Kaynak:
==================================================
Onat Kutlar'ı kim öldürdü

Geçen 11 Ocak günü Onat Kutlar'ın ölümünün 29. yıldönümüydü. Türk edebiyatının en değerli kalemlerinden biri olan Onat Kutlar, her yıl olduğu gibi, bu önemli yıldönümünde de hakkıyla anılmadı. Anmalar genel itibarıyla cinayet failinin adının özenle gizlendiği sosyal medya mesajları ve köşe yazılarıyla sınırlı kaldı.

Kamuoyunun zihnine işlenen illüzyon nedeniyle Onat Kutlar cinayeti ile ilgili olguları bilen kişi sayısı son derece sınırlı. Cinayetin ayrıntılarını ve faillerini bilenler de failin mensup olduğu terör örgütü nedeniyle Onat Kutlar'a karşı girişmiş oldukları sükût suikastlarına devam etmekte kararlılar. Bilmeyenler için olayı özetleyelim: 30 Aralık 1994'te Taksim'de Opera Pastanesi'ne konulan bomba; senarist, öykü ve deneme yazarı, cumhuriyet aydını Onat Kutlar'ı ve o sırada aynı mekânda bulunan arkeolog Yasemin Cebenoyan'ı öldürmüştü.
==================================================
Amaç 1:
Onat Kutlar cinayetini anlatan metne göre şu soruları lütfen kısaca yanıtlayın:
(a) 11 Ocak günü Onat Kutlar'ın ölümünün kaçıncı yıldönümüydü?
(b) Bomba hangi tarihte ve nereye konulmuştu?
(c) Onat Kutlar dışında saldırıda ölen kişi kimdi ve mesleği neydi?
Amaç 2:
Onat Kutlar cinayetini anlatan metni son cümlesinden sonra birkaç cümleyle sürdürün.

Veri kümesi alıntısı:
==================================================
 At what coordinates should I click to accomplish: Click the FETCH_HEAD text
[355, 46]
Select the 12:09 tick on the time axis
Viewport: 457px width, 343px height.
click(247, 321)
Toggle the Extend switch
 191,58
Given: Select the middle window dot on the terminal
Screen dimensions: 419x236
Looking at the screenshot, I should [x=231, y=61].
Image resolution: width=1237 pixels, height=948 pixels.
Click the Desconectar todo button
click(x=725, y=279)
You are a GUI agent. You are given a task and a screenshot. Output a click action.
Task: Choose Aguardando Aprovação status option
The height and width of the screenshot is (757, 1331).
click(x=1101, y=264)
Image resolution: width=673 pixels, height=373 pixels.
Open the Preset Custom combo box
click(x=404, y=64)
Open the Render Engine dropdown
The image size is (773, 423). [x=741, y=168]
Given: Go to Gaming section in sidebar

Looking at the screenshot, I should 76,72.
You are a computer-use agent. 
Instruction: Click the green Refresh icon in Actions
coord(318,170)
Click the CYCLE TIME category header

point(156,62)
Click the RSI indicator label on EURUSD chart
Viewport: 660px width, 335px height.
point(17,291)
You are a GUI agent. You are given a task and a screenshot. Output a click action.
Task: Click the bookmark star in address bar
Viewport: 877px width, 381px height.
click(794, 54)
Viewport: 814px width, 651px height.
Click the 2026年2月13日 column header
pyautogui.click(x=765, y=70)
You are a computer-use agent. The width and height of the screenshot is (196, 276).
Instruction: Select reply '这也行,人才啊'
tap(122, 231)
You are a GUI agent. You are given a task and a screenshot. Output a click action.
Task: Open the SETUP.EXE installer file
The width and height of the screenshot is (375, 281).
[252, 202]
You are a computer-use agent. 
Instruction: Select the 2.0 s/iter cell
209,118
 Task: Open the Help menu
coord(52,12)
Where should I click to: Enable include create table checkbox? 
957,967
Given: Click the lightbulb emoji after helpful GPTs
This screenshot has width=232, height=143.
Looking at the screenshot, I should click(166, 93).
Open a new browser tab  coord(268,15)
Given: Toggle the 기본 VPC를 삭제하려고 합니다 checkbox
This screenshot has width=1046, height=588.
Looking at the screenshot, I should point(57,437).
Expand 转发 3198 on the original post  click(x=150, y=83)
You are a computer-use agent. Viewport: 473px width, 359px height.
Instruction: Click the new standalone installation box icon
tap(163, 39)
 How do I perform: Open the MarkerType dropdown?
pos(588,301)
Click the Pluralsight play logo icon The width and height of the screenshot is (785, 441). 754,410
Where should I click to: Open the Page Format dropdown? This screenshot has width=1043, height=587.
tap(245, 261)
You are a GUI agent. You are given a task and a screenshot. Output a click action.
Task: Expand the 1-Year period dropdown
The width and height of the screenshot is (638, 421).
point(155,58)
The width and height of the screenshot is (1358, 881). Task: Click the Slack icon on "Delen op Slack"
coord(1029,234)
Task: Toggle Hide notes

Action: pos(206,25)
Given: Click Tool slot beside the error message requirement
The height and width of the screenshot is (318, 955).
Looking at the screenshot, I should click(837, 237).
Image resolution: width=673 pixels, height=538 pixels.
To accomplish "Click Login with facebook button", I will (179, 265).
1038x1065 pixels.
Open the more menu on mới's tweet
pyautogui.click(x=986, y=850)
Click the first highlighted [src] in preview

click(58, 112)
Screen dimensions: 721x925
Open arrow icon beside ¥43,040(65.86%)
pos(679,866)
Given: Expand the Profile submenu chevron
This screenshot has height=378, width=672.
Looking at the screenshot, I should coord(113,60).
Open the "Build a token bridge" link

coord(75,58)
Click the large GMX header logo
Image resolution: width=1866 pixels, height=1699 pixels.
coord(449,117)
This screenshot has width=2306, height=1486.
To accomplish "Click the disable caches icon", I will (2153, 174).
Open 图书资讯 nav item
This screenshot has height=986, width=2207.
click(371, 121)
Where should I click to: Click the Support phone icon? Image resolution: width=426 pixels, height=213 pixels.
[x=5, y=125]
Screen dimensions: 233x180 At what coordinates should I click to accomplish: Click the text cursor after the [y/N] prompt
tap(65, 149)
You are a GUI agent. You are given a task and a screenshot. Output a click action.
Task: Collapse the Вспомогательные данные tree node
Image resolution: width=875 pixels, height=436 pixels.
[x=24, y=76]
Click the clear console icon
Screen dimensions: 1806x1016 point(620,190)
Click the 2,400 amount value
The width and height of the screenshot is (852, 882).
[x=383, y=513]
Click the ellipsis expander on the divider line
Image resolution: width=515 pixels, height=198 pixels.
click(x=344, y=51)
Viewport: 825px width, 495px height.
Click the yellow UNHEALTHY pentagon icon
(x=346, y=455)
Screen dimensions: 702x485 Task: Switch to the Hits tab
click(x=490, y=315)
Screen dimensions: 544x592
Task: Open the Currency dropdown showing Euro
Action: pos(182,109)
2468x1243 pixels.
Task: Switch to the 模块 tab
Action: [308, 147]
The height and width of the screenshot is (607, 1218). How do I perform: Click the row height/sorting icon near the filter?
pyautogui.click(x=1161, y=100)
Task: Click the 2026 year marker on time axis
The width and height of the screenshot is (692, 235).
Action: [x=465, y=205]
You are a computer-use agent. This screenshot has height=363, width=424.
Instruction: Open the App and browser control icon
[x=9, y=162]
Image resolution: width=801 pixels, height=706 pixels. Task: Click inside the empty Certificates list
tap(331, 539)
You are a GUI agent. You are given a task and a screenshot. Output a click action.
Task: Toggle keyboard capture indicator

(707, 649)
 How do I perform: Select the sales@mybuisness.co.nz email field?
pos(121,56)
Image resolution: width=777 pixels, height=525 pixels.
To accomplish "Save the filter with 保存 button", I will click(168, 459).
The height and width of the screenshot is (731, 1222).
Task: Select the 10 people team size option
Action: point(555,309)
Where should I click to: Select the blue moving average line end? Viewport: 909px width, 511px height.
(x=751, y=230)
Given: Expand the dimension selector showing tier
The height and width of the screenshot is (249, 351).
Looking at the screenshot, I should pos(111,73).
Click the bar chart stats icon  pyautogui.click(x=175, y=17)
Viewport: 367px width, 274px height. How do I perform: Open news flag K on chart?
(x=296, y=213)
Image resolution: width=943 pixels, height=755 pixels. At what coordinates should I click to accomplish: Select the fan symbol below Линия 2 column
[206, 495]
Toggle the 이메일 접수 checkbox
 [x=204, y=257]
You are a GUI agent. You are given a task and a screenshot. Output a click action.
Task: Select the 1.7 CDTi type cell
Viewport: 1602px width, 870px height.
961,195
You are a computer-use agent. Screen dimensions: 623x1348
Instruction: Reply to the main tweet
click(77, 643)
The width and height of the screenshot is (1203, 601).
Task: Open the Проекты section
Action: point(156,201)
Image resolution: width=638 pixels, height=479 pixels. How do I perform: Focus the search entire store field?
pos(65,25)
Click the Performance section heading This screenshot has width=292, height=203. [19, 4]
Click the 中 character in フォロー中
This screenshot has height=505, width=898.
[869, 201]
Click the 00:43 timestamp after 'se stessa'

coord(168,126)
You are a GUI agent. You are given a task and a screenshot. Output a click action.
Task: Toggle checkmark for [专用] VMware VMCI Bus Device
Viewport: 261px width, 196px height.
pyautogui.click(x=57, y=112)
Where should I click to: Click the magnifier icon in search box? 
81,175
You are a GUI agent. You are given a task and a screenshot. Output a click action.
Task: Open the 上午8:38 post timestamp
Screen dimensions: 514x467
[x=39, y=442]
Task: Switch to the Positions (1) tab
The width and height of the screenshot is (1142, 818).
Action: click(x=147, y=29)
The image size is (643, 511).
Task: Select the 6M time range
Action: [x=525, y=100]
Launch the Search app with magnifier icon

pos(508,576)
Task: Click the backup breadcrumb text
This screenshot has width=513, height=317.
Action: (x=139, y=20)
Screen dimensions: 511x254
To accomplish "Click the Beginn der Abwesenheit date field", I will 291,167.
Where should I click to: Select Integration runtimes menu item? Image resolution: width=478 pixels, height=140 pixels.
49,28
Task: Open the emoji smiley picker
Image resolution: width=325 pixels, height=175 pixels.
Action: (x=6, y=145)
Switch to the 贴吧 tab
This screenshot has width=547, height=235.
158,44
==================================================
Beklenen çıktı 1:
(a) 29. yıldönümüydü.
(b) 30 Aralık 1994'te Taksim'deki Opera Pastanesi'ne konulmuştu.
(c) Arkeolog Yasemin Cebenoyan'dı.

Beklenen çıktı 2:
Bu konuda hemen hemen herkes ya bombayı koyanların yakalanmadığını, dolayısıyla olayın faili meçhul olarak kaldığını düşünüyor ya da cinayeti İslamcı bir örgütün işlediğini zannediyor. Bilinmeyen ya da kamuoyundan gizlenmeye çalışan hakikat ise şu: PKK terör örgütü bu cinayetleri işleyen örgüt olarak belirlendi ve Deniz Demir adlı PKK'lı terörist bu cinayeti üstlendi. Yargıtay'ın da onamasıyla Deniz Demir'in cezası 2007'de kesinleşti. İki kişinin ölümüne, birçok kişinin yaralanmasına neden olan Deniz Demir'in 11 yıl yatması gerekiyordu. Ama Yargıtay kararı açıklandığında Demir serbestti; 9,5 yıl yattıktan sonra serbest bırakılmıştı.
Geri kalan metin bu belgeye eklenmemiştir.